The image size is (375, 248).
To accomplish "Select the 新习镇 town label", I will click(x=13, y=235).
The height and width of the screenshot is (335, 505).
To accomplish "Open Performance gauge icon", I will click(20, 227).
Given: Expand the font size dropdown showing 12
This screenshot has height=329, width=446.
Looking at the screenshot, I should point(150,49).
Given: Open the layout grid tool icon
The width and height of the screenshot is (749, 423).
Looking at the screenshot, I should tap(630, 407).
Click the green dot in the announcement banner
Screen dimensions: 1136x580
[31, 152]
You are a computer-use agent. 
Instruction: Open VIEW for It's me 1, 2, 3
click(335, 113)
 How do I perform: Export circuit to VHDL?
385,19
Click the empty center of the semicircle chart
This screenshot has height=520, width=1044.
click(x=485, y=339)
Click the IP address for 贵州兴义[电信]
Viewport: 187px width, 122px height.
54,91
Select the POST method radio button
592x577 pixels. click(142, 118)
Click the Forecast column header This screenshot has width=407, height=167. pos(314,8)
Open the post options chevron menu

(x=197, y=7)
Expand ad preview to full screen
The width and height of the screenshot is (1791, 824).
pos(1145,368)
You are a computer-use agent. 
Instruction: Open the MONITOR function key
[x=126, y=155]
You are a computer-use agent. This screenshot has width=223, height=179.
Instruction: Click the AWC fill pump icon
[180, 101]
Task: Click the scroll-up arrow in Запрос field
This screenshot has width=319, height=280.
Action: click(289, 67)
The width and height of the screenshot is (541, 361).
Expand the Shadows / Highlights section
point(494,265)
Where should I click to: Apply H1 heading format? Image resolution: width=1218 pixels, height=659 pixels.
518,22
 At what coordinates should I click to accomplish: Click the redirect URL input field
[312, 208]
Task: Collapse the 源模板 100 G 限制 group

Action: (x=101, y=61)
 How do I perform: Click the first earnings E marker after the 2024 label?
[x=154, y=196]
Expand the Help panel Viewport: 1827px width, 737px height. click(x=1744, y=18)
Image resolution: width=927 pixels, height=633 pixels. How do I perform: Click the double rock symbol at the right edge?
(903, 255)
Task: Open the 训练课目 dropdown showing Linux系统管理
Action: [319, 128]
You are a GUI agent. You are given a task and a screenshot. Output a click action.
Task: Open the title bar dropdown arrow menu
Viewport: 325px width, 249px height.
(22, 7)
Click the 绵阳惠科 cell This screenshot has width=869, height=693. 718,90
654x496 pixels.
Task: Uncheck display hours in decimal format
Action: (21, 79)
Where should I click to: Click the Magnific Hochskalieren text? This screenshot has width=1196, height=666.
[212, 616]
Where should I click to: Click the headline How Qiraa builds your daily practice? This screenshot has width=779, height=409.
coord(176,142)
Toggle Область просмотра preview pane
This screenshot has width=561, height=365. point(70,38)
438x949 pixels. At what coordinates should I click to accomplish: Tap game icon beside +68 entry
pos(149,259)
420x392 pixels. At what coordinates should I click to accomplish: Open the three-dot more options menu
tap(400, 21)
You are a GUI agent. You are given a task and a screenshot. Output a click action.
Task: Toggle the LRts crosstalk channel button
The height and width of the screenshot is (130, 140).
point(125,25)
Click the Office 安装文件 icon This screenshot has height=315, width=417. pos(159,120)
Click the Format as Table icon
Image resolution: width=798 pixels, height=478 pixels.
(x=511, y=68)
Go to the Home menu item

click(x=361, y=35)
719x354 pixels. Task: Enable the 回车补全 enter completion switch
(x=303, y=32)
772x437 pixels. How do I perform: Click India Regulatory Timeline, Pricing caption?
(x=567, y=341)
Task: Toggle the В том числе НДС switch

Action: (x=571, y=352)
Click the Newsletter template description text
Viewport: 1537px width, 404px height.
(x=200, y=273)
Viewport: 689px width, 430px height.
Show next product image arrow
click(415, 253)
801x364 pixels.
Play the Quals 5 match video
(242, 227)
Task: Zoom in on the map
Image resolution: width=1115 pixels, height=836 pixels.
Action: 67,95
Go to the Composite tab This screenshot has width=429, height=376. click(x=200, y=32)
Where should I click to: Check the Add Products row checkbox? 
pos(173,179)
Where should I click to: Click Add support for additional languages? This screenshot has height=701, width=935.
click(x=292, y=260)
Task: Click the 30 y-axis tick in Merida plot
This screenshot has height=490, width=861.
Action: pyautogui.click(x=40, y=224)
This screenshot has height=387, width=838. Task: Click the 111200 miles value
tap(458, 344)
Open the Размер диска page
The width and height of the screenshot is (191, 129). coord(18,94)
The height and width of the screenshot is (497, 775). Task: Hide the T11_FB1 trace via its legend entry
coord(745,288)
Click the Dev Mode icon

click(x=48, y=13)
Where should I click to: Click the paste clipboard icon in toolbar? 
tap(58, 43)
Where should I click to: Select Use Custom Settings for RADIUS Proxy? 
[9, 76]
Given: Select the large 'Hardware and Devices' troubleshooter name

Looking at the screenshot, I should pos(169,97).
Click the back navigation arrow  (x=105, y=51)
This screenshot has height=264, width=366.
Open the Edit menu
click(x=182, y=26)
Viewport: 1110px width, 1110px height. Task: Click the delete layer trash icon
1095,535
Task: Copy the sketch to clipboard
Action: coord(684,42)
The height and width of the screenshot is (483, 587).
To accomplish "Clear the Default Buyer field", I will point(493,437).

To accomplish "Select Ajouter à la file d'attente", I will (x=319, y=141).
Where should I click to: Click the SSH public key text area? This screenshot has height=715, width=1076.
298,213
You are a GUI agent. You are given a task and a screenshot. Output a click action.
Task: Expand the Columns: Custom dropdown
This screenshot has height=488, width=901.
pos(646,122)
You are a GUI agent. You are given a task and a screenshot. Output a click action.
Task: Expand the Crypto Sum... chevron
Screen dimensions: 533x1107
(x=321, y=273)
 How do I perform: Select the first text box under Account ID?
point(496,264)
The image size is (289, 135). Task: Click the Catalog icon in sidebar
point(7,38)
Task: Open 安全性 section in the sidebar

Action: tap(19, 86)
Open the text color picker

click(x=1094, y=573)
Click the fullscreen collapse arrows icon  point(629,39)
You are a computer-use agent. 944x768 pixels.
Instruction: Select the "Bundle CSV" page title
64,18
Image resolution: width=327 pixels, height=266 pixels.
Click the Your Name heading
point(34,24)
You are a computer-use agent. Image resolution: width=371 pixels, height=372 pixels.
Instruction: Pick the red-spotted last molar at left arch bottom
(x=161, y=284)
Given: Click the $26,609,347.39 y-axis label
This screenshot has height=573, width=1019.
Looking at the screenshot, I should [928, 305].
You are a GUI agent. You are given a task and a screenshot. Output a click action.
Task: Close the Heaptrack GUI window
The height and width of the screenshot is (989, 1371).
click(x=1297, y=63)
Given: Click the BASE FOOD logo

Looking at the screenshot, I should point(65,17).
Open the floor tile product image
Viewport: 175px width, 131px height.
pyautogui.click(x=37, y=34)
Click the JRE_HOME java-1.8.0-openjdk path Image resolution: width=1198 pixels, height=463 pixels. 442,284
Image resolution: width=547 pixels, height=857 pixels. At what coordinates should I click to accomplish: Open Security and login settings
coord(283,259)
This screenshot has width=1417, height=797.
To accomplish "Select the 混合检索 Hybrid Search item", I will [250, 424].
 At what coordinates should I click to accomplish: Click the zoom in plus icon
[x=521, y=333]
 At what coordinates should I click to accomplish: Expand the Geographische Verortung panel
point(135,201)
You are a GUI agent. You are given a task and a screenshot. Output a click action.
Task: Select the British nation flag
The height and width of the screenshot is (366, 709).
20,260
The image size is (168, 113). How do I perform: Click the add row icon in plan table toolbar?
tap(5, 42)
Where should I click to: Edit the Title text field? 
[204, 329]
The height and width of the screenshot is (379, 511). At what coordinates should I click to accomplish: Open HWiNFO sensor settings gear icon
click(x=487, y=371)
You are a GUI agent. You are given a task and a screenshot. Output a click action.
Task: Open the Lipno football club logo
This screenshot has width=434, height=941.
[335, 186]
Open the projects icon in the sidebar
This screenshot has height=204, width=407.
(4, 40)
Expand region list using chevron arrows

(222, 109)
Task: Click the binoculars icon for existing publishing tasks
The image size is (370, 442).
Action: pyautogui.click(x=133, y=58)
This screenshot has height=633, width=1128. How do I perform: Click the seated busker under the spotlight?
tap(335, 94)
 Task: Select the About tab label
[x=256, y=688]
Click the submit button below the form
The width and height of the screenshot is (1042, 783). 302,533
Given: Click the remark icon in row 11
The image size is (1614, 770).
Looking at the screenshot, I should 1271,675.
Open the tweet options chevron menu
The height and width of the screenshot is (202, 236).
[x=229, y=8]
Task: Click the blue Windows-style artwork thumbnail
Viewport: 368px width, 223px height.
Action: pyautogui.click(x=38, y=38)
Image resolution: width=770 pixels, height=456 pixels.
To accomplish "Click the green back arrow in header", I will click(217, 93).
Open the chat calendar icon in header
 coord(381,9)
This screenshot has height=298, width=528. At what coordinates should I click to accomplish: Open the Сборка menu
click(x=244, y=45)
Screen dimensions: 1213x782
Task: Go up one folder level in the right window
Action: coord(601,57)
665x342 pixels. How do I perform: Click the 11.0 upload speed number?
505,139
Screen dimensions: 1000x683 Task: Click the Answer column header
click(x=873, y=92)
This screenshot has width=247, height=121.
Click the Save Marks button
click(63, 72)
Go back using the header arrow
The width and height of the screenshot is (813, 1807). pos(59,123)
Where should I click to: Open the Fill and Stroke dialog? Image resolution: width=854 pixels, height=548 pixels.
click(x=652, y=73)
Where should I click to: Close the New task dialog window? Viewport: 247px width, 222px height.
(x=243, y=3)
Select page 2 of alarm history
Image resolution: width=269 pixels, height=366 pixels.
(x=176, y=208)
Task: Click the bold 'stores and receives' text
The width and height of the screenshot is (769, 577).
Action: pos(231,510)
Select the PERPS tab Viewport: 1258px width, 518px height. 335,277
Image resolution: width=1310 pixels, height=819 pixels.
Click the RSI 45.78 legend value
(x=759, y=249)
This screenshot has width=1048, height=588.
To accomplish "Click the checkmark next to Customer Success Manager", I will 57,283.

* **Your goal**
Take the stretch of lines above from the one containing "You are a computer-use agent. 944x768 pixels." through the one containing "Task: Select the British nation flag" and repeat it exactly, adding no other line.

* **Result for this exercise**
You are a computer-use agent. 944x768 pixels.
Instruction: Select the "Bundle CSV" page title
64,18
Image resolution: width=327 pixels, height=266 pixels.
Click the Your Name heading
point(34,24)
You are a computer-use agent. Image resolution: width=371 pixels, height=372 pixels.
Instruction: Pick the red-spotted last molar at left arch bottom
(x=161, y=284)
Given: Click the $26,609,347.39 y-axis label
This screenshot has height=573, width=1019.
Looking at the screenshot, I should [928, 305].
You are a GUI agent. You are given a task and a screenshot. Output a click action.
Task: Close the Heaptrack GUI window
The height and width of the screenshot is (989, 1371).
click(x=1297, y=63)
Given: Click the BASE FOOD logo

Looking at the screenshot, I should point(65,17).
Open the floor tile product image
Viewport: 175px width, 131px height.
pyautogui.click(x=37, y=34)
Click the JRE_HOME java-1.8.0-openjdk path Image resolution: width=1198 pixels, height=463 pixels. 442,284
Image resolution: width=547 pixels, height=857 pixels. At what coordinates should I click to accomplish: Open Security and login settings
coord(283,259)
This screenshot has width=1417, height=797.
To accomplish "Select the 混合检索 Hybrid Search item", I will [250, 424].
 At what coordinates should I click to accomplish: Click the zoom in plus icon
[x=521, y=333]
 At what coordinates should I click to accomplish: Expand the Geographische Verortung panel
point(135,201)
You are a GUI agent. You are given a task and a screenshot. Output a click action.
Task: Select the British nation flag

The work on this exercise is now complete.